** Work task **
What must be written out is each line from the one holding "This screenshot has height=540, width=890." through the end of the records, word for word, minus any pictures.

─── Records for this exercise

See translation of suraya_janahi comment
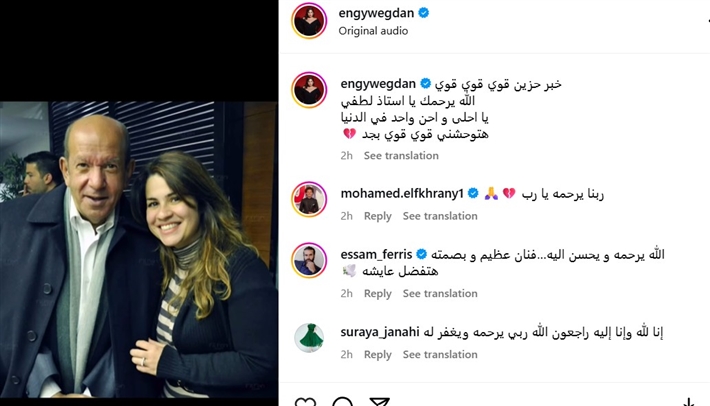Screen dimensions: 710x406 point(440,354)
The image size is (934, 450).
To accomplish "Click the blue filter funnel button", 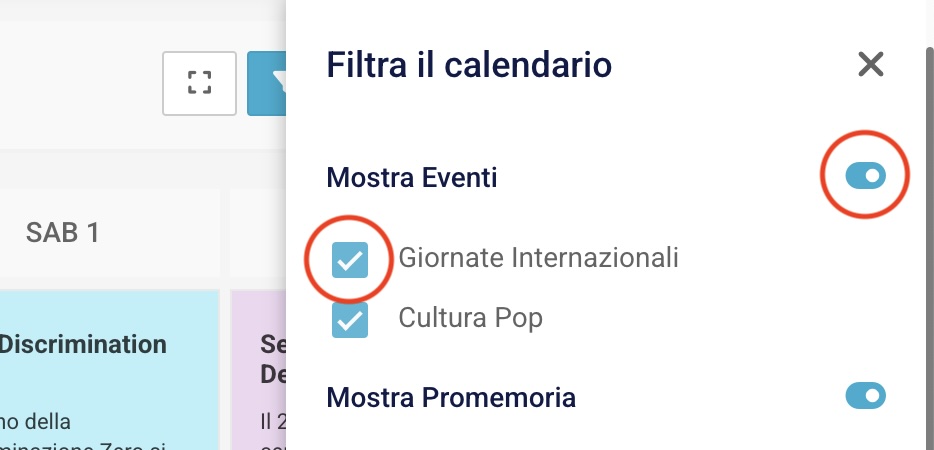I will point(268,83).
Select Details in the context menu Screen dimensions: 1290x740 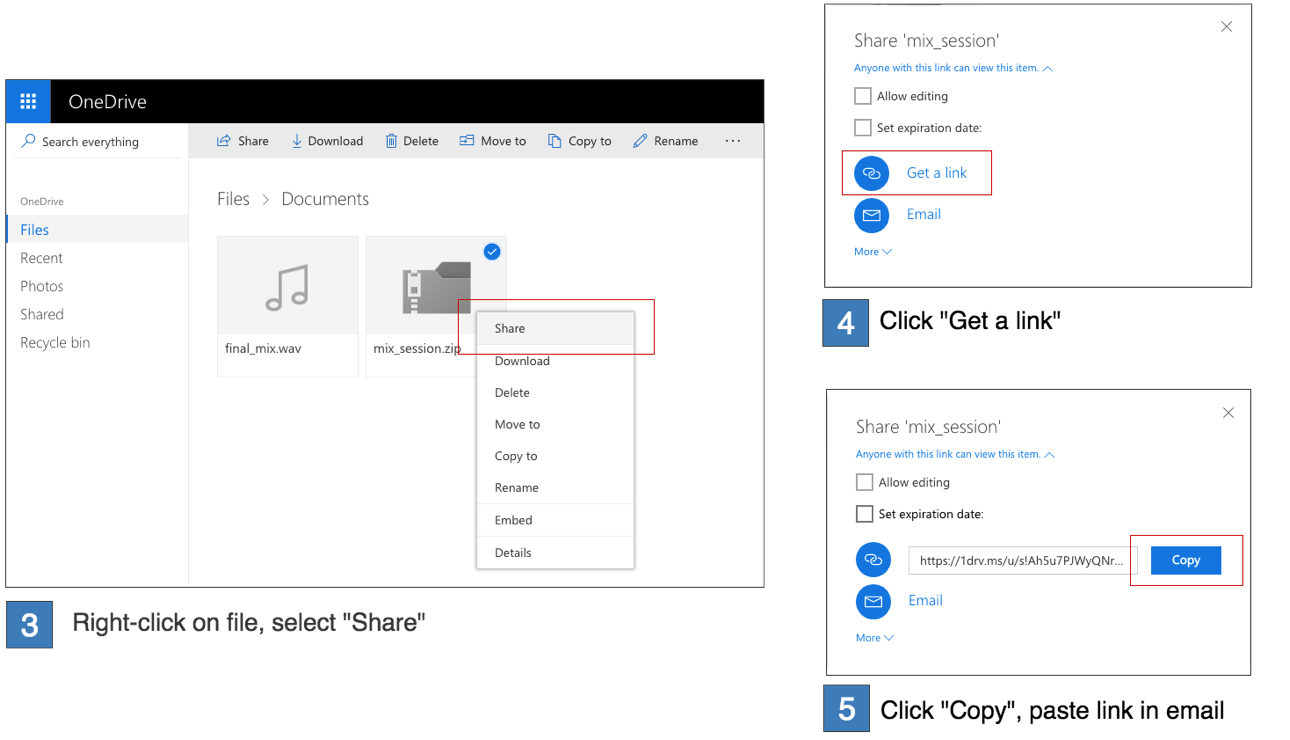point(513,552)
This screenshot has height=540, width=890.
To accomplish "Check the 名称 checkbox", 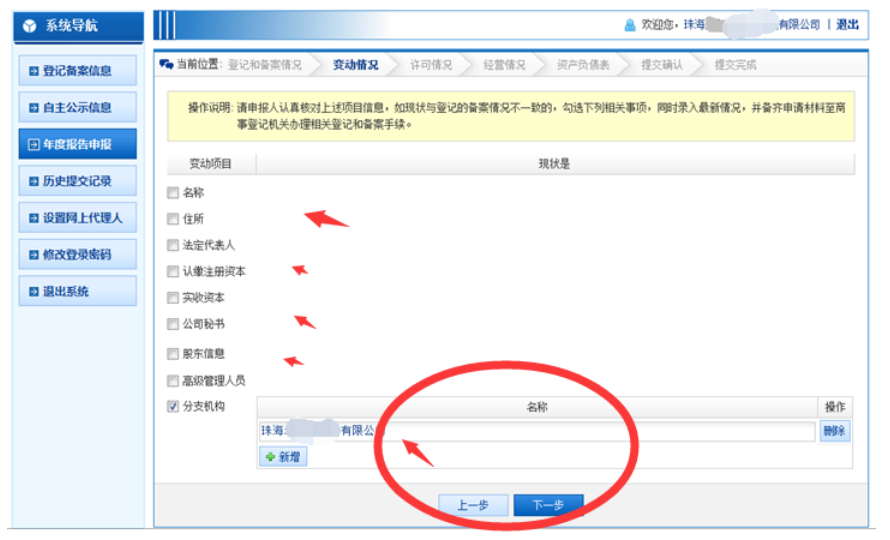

──────

** Written reply **
This screenshot has height=540, width=890.
To accomplish "Check the 名称 checkbox", 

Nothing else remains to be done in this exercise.